Relationship researchers have found that couples with happy, fulfilling, passionate relationships give at least 5X more positive input to their partners than “negative/toxic” input. We used to say, offer any concerns in a “complement sandwich.” (Give a complement, express your concern, then give another complement). Now we realize that is far too little. My challenge to you this week is this … make note of how much positive input you invest into your relationship. None of us can do this perfectly, but if you are investing less than 5X more in positives in relation to your “less than your best moments” … you are actively doing damage to your relationship. 

Make many positive investments into your relationship daily. Simple things, such as:

·      Expressing gratitude to your partner

·      Giving an unexpected long, sincere hug

·      Sending a text stating how much they mean to you for no reason at all

·      Plan an unexpected outing (go for a walk at the fair and watch people try to win stuffed animals)

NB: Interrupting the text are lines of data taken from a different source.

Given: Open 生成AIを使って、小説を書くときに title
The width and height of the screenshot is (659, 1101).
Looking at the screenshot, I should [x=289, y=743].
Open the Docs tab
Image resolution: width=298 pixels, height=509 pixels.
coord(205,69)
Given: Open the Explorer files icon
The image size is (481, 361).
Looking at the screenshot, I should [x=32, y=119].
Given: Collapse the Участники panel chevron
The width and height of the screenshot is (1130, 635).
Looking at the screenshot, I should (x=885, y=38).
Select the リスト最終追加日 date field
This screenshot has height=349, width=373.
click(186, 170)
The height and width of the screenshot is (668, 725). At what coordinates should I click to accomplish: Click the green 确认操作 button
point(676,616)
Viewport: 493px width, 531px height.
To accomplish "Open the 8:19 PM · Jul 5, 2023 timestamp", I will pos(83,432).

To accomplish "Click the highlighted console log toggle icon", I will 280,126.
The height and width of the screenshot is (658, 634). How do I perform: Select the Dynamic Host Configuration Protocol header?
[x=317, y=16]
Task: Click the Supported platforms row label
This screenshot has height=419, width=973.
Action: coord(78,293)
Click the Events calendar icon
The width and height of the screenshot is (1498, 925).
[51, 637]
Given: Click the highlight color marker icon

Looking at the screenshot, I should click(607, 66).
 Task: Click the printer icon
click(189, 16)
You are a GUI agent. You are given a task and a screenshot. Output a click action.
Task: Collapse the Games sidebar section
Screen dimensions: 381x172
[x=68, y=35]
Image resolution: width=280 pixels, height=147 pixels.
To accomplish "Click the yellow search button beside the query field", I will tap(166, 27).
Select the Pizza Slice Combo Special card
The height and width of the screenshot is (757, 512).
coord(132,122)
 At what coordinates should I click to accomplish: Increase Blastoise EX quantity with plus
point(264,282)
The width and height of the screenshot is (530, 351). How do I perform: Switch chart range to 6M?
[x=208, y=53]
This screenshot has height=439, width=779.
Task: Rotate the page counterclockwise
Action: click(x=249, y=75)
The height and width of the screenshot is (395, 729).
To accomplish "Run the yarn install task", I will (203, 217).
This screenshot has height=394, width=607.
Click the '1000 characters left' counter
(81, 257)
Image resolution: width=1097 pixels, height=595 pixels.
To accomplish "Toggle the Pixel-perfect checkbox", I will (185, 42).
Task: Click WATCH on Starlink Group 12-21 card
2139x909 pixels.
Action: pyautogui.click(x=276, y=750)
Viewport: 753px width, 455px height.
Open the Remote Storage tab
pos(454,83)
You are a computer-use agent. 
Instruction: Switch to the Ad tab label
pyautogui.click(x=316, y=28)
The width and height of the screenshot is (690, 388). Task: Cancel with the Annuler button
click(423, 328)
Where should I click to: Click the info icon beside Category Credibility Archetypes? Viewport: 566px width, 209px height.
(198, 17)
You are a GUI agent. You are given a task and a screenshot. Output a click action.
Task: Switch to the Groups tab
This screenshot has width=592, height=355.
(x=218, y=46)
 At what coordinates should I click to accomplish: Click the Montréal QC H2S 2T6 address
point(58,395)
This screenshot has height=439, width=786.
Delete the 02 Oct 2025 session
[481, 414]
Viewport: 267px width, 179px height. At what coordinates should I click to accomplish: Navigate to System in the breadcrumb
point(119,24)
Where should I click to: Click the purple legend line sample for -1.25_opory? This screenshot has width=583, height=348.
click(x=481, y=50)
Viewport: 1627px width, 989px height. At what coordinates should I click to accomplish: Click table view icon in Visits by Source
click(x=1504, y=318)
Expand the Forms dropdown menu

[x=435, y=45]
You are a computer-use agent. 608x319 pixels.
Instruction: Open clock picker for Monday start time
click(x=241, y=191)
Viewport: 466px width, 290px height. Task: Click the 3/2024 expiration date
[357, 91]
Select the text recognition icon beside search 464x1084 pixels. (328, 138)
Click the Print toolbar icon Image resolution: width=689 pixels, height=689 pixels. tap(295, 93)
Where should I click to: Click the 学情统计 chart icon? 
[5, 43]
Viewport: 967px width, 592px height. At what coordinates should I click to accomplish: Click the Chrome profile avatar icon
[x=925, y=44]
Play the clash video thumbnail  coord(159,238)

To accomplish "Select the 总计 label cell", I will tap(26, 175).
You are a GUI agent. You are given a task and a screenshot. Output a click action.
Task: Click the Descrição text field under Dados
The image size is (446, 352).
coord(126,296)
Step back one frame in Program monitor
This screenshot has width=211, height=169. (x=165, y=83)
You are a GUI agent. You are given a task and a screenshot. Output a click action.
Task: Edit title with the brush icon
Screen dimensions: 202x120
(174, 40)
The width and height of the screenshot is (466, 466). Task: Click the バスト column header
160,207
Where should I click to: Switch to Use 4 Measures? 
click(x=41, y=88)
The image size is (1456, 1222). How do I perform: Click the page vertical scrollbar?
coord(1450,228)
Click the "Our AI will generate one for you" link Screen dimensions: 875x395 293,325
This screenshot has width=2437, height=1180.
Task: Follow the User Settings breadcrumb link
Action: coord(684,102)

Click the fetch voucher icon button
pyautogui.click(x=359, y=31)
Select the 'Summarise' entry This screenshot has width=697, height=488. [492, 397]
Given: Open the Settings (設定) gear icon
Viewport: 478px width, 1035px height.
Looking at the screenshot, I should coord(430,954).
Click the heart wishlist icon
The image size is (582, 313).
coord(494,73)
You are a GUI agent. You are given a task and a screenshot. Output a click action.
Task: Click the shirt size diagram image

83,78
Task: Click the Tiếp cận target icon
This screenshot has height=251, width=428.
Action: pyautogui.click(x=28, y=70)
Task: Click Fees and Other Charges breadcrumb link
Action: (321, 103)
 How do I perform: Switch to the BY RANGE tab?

·      Give a gentle neck rub when your partner is stressed

·      Prepare a special meal and serve it with candlelight for no occasion at all

·      Run some errands for them

·      Ask them how you can make their day better

·      Put their towel in the dryer while they are in the shower, and wrap them in a warm towel when they step out

·      Pick some flowers and put them in a Dixie cup and leave a note telling them how much you love them

·      Send a little gift to them at work for no reason

There are many to choose from. And by the way, the “big things” … like planning a surprise vacation, are awesome, but they are not nearly as effective as the small, but consistent, day-to-day investments. 

Not only that, but the little investments require less effort and energy than harboring negative thoughts, or going into a “funk” over your partner’s imperfections. And they actually reverse some of the negative health effects imposed by negative/toxic thoughts!